Stored items:
====

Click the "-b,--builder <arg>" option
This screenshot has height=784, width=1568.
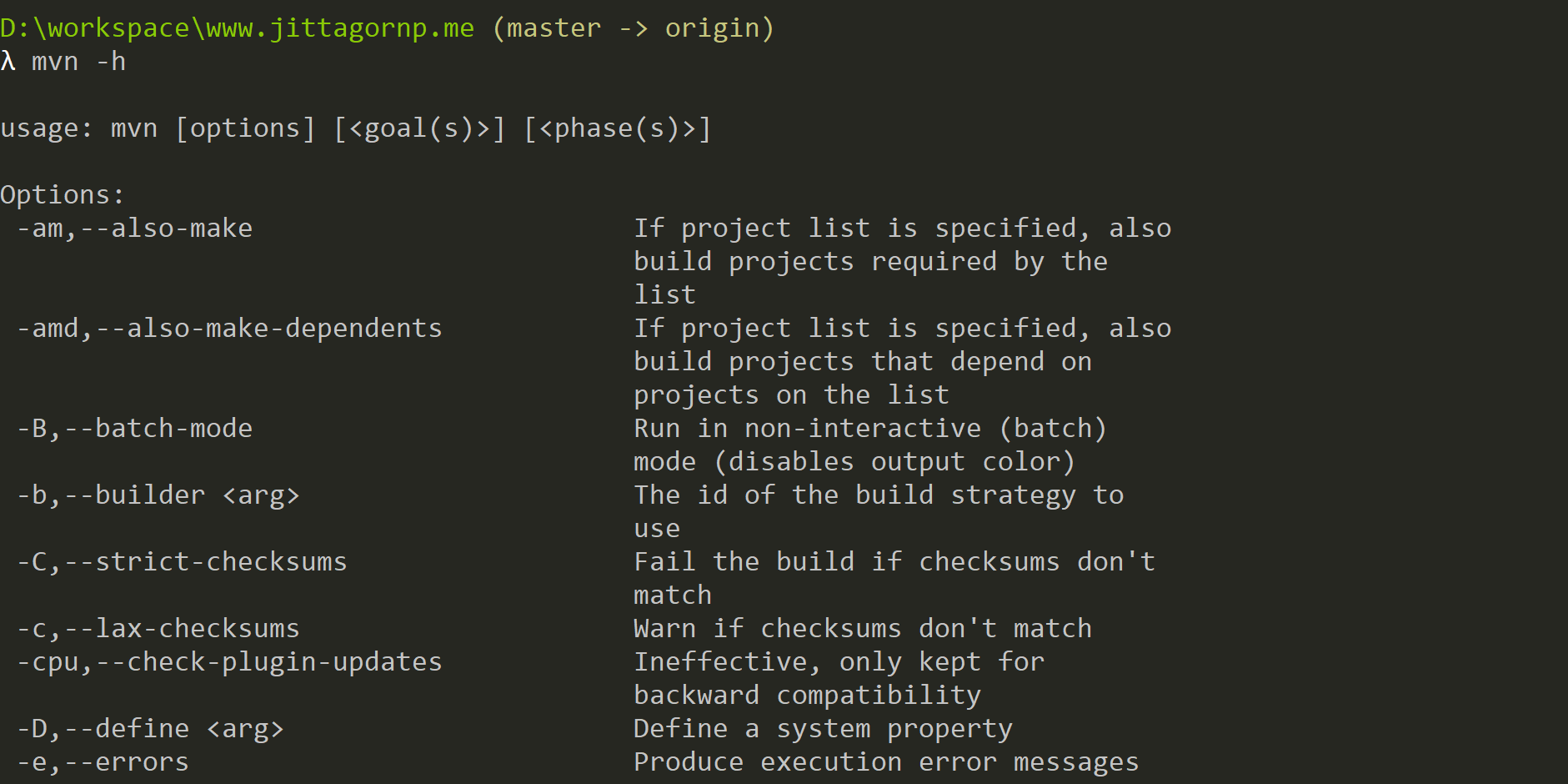tap(158, 495)
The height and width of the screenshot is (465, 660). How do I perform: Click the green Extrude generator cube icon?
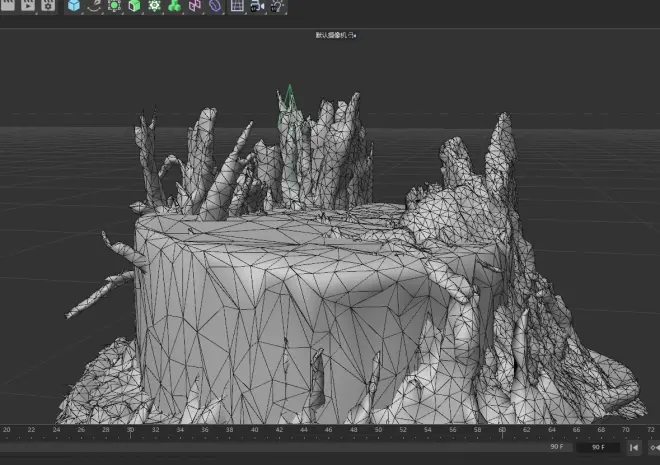tap(134, 6)
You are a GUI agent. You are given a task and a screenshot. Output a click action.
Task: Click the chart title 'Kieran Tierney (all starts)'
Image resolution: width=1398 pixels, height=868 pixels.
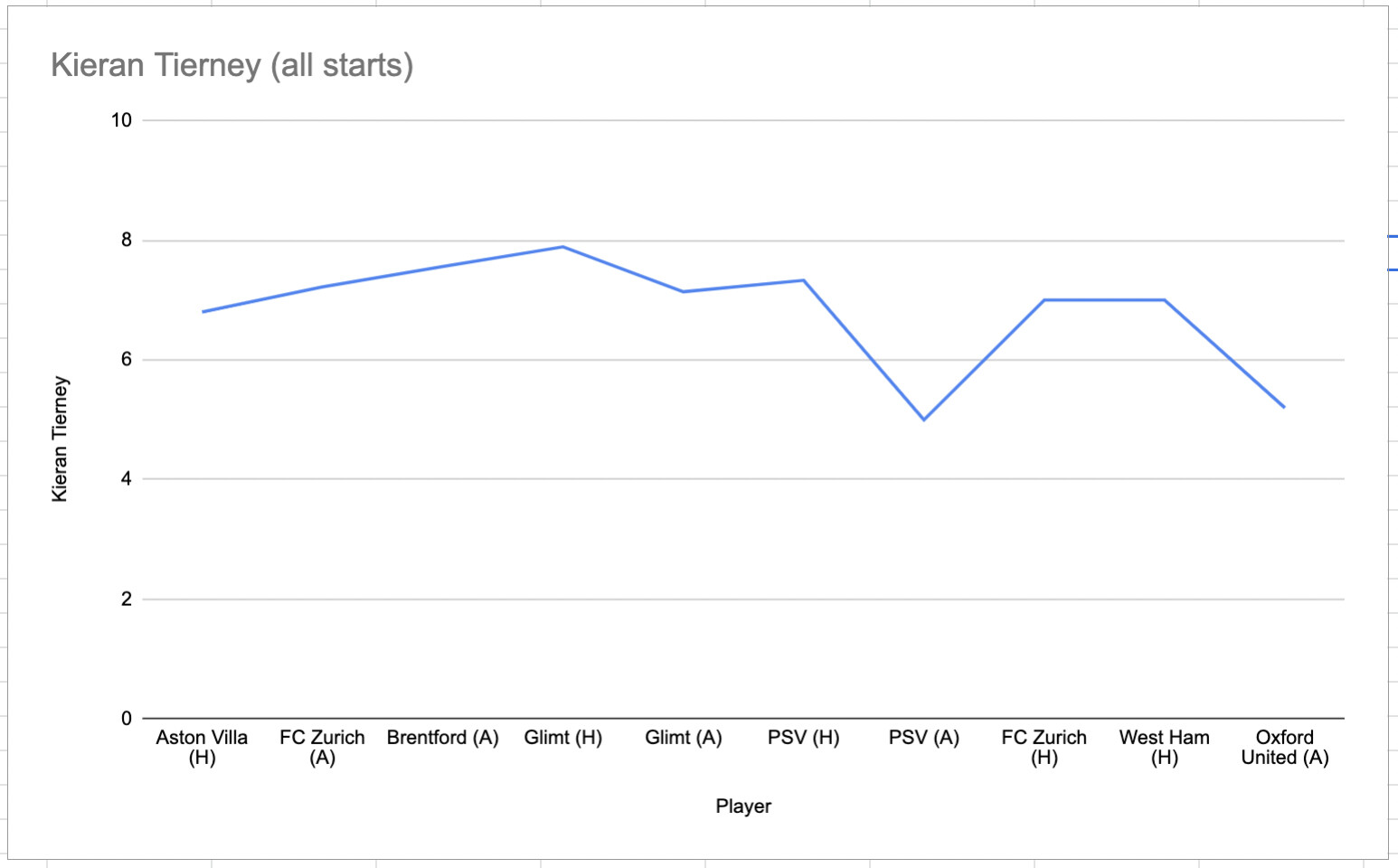click(x=231, y=66)
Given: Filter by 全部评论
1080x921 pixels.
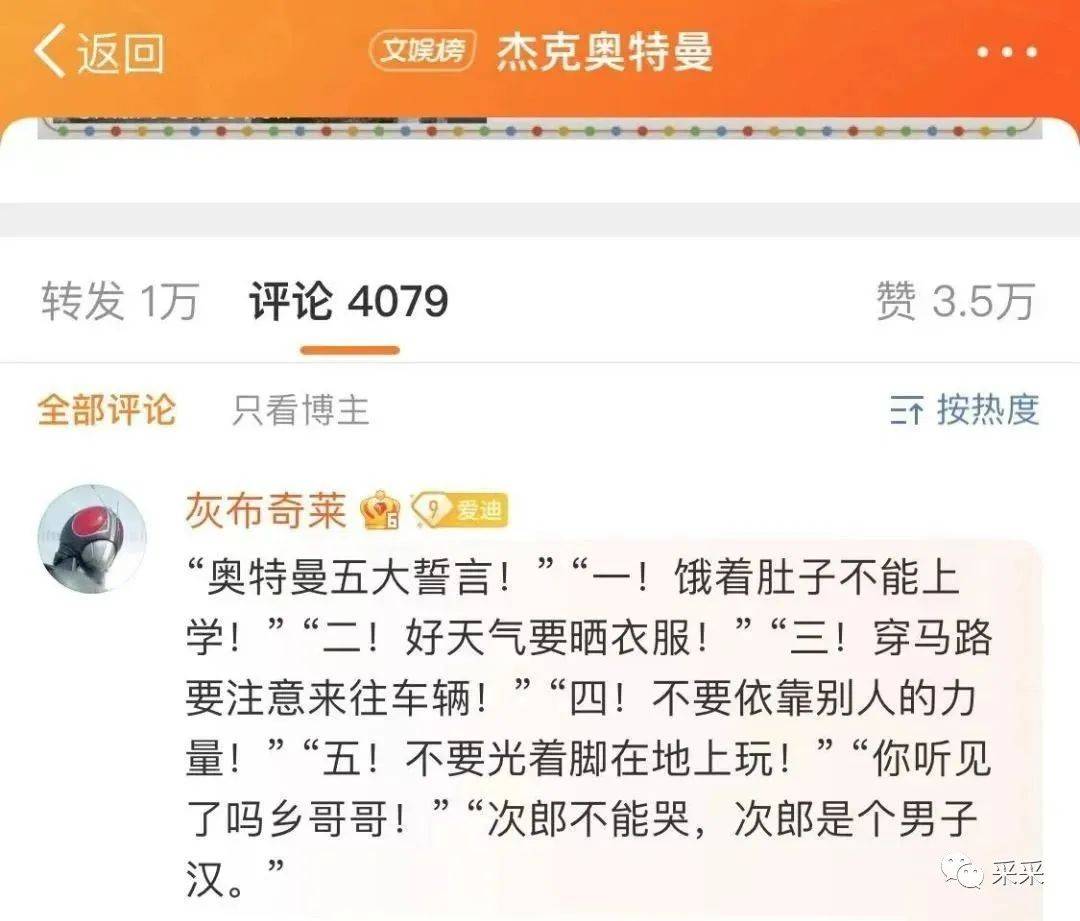Looking at the screenshot, I should (107, 410).
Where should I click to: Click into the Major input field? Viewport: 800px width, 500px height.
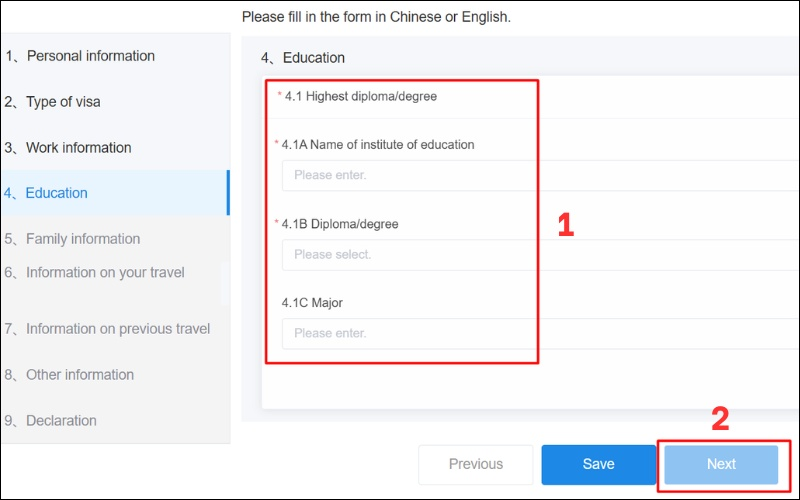click(540, 333)
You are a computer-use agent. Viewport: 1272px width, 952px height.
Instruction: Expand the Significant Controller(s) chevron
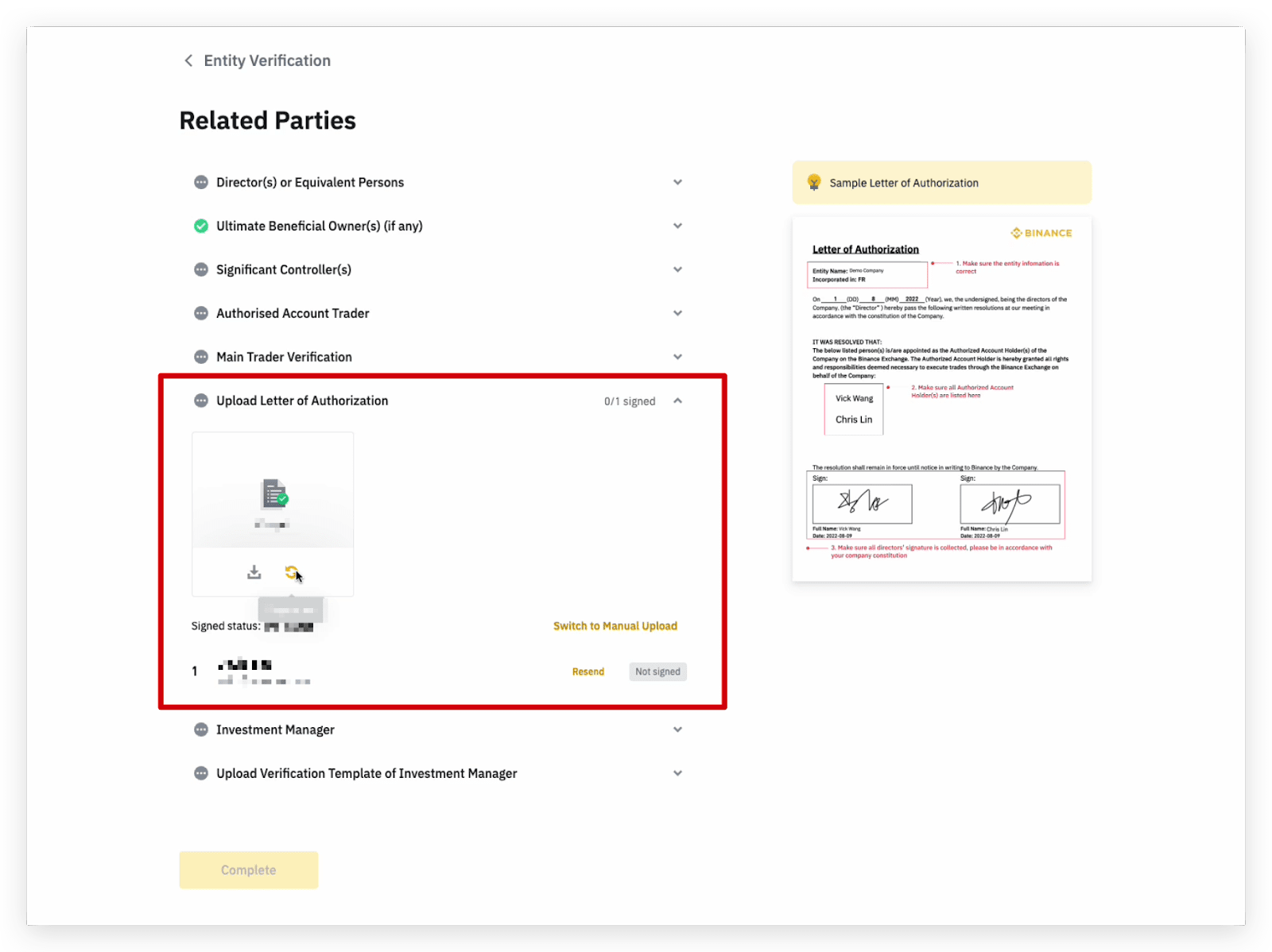point(677,270)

====

* EXERCISE OBJECTIVE:
Looking through the records, copy out every line in which the word "agent" is found.

* SOLUTION TO THIS EXERCISE:
You are a GUI agent. You are given a task and a screenshot. Output a click action.
You are a computer-use agent. Viewport: 1272px width, 952px height.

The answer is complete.